Two weeks ago Okello's men marched through the streets of Kampala to the cheers of jubilant residents. His Acholi troops had routed Langi Army units along the way. The Acholi and Langi tribes form the backbone of Uganda's Army.
Since early in the year, the followers of Dr. Obote, himself a Langi, had been pitted in an intramural struggle against Acholi military leaders like Okello. While ethnic differences fanned the animosity, the policy issue at stake was whether to initiate a cease-fire with Museveni. Obote opposed the idea. Okello advocated it.
Yoweri Museveni was defense minister and a member of the three-man military council that ruled Uganda briefly in the months preceding the December 1980 elections that returned Obote to power for the second time. Museveni's chances of gaining a foothold in the national power structure were dashed when he lost badly at the polls. He says he was the victim of gerrymandering.
In the months that followed, Museveni took to the bush along with 26 other disillusioned members of the opposition Democratic Party to form the kernel of a guerrilla movement.
That movement, the NRA, now has a considerable following. Outsiders estimate its numbers at 5,000. Officers boast privately of a larger force, claiming to command as many as 40,000.
The NRA stronghold has traditionally been the Luwero triangle, several hundred square miles of forest and savannah abutting Kampala. The NRA's campaign of hit-and-run raids was a thorn in the side of Obote's government; but not any more. Villagers who gave the NRA food and other forms of support were the target of regular and usually brutal reprisals by Okello's army.
Unlike most of Africa's many dissident groups, the NRA is without external backing. It finances its activities by robbing banks and is fed by loyal villagers. The group is poorly armed and has little ammunition. It is certainly not in a position to mount an offensive.
For its part, Okello's army, too, has been weakened by the arrest of 250 North Korean military advisers brought to Uganda by Obote. The North Koreans fought in the front lines and were adept at operating the heavy artillery that inflicted severe casualties on the NRA guerrillas. Despite its loss of the North Koreans, however, the army -- which underpins the authority of the ruling Military Council -- does remain the superior force.

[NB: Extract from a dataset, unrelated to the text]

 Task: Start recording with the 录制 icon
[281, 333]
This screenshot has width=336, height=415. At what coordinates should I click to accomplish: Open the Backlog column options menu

There are fears that talks between Okello and Museveni will collapse. Despite their bold talk, the NRA officers at Fort Portal acknowledge that if this happens, there is only one option. They will take up their arms and disappear back into the bush.
But the more interesting question is why Uganda's new leaders are playing along with Museveni's game of hard-to-get.
Five days before the coup, the NRA overran Fort Portal, a regional administrative seat a few miles from the Ruwenzori Mountains, which straddle the Zaire border. The town's capitulation was not a result of tactical supremacy but of mounting strife within the regular Army.
The Acholi officer commanding the barracks defected after learning Obote had named a Langi hit squad to assassinate him. He contacted the guerrillas at their mountain base and then fled.
Last week this reporter and one other drove the 200 miles from Kampala, the only Westerners to do so since the town fell. They were able to confirm that the NRA now operates freely in a large part of western Uganda.